Malta’s parliamentary secretary for EU funds, Ian Borg, told MEPs the best interest of EU citizens would be kept in mind during Brexit negotiations, and that member states would present a unified message. “The EU believes it should work with sincere cooperation until the UK leaves the EU, since the EU has a further positive agenda to discuss and resolve.”

Borg, representing the Presidency of the Council of the European Union, informed the plenary on the preparations and the process that the Council will be undertaking for an orderly withdrawal of the UK. He said formal negotiations will be initiated towards the end of the Maltese Presidency and that Malta remains committed to continue working on the EU’s positive agenda and on other legislative files. He called for a constructive approach while the EU enters these unchartered territories.

Commission president Juncker said the UK’s exit from the EU would lead to the birth of a new bloc of 27 “already up and running and functioning [and] continue to build the European project with renewed energy. We need to work together with our civil societies.”

The head of the EU’s negotiating team for Brexit, Michel Barnier, also said the EU had to “speak the truth to our citizens, we need to objectively explain what Brexit means.”

Addressing Nigel Farage, Barnier said the EU should not seek to punish the UK, but that the UK should deliver on its commitments.

In other contributions from the floor, socialist MEPs made it very clear that they will not allow any cherry-picking from the UK, during the up coming two-year negotiations.  

According to the terms of the Lisbon Treaty, a two-year period of talks would then need to take place with the 27 remaining EU member states.

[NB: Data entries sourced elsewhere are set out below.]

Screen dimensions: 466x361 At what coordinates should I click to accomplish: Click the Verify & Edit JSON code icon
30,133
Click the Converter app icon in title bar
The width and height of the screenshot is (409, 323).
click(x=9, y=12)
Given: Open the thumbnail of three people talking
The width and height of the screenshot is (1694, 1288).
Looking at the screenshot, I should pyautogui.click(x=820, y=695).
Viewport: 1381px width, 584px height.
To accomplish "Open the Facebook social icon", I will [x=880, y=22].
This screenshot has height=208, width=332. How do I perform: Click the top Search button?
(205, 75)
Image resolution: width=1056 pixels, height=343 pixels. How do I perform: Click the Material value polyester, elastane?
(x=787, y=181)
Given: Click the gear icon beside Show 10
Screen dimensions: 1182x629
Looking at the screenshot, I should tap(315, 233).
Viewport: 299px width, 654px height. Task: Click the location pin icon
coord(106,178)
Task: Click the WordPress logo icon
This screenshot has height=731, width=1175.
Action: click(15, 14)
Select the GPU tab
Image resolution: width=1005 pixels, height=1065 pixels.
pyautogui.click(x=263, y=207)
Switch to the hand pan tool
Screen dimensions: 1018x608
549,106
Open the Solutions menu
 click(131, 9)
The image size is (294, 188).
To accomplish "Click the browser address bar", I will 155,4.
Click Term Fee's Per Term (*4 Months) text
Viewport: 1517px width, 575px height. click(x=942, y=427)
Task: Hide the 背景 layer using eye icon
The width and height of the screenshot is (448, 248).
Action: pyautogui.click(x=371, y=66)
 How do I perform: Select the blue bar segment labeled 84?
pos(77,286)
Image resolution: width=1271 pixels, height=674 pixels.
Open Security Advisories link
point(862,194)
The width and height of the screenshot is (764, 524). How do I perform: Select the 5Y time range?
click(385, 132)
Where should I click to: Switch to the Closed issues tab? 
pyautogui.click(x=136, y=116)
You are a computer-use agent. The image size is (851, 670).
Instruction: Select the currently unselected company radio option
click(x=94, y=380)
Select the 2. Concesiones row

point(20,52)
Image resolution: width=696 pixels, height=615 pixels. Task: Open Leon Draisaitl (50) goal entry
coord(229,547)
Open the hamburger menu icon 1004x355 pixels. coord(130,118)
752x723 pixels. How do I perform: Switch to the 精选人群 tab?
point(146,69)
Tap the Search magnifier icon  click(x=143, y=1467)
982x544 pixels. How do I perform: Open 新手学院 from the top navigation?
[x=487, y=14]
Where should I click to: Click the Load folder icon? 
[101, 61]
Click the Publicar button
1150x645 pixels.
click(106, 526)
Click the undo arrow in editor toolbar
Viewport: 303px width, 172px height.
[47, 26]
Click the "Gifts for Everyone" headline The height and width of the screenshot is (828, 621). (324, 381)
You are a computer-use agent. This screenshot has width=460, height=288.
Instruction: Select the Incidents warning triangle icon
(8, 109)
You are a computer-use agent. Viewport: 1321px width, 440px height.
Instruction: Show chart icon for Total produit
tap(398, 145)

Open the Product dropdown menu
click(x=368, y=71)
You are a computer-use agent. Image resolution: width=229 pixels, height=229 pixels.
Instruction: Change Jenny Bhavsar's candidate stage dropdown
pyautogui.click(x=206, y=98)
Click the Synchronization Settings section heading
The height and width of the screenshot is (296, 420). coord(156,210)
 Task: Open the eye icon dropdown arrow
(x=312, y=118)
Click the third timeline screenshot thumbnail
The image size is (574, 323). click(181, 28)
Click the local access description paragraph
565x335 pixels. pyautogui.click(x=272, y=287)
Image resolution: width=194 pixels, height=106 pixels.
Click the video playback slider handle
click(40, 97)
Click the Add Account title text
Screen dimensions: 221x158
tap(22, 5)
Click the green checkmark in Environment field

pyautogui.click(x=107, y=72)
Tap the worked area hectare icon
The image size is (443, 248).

UK prime minister Theresa May wants to negotiate a new trade deal with Europe alongside the divorce settlement negotiations, but the EU has said that it is being reluctant to do so until after the UK has officially left.

The prime minister also admitted that curbs on freedom of movement will not come into force immediately after Britain has left the EU.

The European Parliament plays a crucial role in the Brexit negotiations, because it has to ratify the withdrawal agreement between the UK and the EU.

The European Greens said the European Parliament made it very clear that there will be no trade deal with a UK following a tax haven strategy. “However, this is not enough as the UK with its overseas territories is already the biggest tax haven in the world. The UK needs to end all its tax haven policies if it wants to get access to European capital markets. Great Britain must also no longer maintain tax havens in the Carribeans like the Cayman Islands or the BVI, as they promote worldwide tax dumping and money laundering,” German Green MEP Sven Giegold said.